La chapelle des Mystères Joyeux de la cathédrale de Nevers accueille Saint Gervais et Saint Protais. Les deux saints sont les anciens protecteurs de la cathédrale mais sont surtout des jumeaux du Ier siècle qui subirent le martyr pour avoir refusé de renoncer à leur culte.

La Nouveau-Testament est le recueil des Évangiles. L’un des auteurs du récit de la vie de Jésus, l’un des apôtres, Mathieu, est figuré parmi les vitraux d’Alberola.

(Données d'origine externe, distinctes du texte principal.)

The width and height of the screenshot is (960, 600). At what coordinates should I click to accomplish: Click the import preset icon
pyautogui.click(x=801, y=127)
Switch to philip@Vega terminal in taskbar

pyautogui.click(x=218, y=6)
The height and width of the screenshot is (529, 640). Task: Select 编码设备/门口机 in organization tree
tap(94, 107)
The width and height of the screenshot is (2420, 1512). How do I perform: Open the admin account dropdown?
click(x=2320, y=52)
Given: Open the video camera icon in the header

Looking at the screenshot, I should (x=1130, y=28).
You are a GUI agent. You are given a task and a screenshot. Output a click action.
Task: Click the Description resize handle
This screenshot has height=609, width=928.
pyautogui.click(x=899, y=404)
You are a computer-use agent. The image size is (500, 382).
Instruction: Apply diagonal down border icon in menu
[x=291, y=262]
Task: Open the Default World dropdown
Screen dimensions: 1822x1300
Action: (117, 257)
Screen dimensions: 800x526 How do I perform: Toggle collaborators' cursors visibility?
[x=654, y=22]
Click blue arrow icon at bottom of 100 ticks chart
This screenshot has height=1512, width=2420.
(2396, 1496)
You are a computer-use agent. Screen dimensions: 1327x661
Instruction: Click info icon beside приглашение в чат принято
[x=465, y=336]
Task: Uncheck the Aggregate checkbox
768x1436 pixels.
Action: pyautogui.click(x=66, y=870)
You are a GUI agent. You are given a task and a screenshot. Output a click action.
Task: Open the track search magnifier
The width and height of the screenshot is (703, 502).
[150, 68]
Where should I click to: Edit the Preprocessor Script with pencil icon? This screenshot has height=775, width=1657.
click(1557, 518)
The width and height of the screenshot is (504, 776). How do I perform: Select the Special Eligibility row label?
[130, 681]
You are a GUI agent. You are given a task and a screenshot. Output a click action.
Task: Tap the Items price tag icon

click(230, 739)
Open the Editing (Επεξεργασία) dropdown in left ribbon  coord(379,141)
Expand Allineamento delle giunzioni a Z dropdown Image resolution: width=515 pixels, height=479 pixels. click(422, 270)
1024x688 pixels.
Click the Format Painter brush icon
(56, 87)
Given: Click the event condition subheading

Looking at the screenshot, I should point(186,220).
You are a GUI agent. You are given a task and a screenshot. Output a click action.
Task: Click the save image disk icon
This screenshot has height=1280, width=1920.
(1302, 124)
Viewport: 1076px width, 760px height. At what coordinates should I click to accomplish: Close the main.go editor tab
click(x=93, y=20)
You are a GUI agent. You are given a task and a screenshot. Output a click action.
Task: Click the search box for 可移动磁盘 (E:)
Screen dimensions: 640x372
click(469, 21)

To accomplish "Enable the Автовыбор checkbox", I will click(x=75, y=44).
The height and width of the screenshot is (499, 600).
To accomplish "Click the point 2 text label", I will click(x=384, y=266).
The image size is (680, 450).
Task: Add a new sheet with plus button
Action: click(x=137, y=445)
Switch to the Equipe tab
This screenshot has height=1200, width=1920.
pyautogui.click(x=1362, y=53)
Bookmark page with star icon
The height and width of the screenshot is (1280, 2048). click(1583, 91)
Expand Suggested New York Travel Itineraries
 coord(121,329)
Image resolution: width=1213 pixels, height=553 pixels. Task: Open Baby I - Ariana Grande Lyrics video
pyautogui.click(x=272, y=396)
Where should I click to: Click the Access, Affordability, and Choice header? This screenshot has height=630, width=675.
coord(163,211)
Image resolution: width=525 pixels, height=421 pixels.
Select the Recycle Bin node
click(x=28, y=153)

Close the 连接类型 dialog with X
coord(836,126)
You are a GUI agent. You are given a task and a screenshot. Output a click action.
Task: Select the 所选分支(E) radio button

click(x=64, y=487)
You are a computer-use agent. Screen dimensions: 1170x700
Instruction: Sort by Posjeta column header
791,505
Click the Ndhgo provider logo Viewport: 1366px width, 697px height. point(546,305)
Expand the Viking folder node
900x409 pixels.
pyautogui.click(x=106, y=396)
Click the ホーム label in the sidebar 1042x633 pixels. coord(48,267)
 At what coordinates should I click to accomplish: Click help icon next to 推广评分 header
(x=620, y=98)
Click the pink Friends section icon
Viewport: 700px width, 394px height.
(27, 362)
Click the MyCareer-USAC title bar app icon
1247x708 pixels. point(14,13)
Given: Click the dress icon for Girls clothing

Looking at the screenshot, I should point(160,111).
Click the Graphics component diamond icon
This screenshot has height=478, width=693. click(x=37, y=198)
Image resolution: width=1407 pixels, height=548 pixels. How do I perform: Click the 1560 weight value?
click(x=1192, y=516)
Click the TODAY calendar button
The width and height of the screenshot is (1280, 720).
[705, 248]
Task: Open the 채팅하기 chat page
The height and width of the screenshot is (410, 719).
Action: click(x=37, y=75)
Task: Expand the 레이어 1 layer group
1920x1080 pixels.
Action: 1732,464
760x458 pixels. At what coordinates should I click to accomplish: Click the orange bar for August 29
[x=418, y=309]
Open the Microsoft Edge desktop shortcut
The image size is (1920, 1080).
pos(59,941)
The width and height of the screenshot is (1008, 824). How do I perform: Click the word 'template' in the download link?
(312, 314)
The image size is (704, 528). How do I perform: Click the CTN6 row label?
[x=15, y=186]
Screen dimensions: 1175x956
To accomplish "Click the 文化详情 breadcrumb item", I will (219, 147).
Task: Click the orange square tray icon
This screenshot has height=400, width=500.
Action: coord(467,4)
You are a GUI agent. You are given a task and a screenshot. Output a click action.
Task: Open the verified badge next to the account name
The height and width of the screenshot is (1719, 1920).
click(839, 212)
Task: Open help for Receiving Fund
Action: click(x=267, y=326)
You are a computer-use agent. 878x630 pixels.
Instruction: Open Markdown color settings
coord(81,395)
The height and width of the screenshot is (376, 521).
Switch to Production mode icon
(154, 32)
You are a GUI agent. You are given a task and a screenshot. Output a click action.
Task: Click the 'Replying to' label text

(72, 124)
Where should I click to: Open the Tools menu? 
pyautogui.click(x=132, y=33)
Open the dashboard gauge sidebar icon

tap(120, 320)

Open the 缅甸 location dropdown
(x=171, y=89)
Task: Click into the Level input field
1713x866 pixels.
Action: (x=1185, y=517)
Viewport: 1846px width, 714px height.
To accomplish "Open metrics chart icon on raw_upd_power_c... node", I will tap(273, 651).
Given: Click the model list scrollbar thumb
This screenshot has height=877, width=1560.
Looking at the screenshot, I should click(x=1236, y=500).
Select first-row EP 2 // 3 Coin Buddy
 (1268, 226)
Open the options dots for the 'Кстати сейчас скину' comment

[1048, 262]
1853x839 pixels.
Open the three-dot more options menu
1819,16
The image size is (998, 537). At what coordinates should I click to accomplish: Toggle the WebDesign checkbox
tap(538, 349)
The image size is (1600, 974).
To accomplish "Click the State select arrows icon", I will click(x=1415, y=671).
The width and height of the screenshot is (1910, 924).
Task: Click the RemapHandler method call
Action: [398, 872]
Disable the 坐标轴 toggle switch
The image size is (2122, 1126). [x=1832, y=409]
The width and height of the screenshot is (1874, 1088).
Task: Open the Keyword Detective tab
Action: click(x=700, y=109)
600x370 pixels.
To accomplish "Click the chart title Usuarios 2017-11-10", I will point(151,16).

La Mère du Christ occupe une place prépondérante dans la religion chrétienne, c’est pourquoi l’artiste a représenté le Couronnement de la Vierge. Couronnée de la main de son fils Jésus christ, Marie s’incline et joint ses mains en prière. La dominante rouge carmin rappelle le sang du Christ, tandis que sa main rappelle celle de Dieu.
Œuvre d’art à part entière de par ses différents styles architecturaux, la cathédrale est rehaussée dans sa superbe et son prestige par les vitraux de Jean-Michel Alberola. Son œuvre apporte une forme de continuité dans le temps de l’apport de l’art dans le monument religieux central de la cité de Nevers.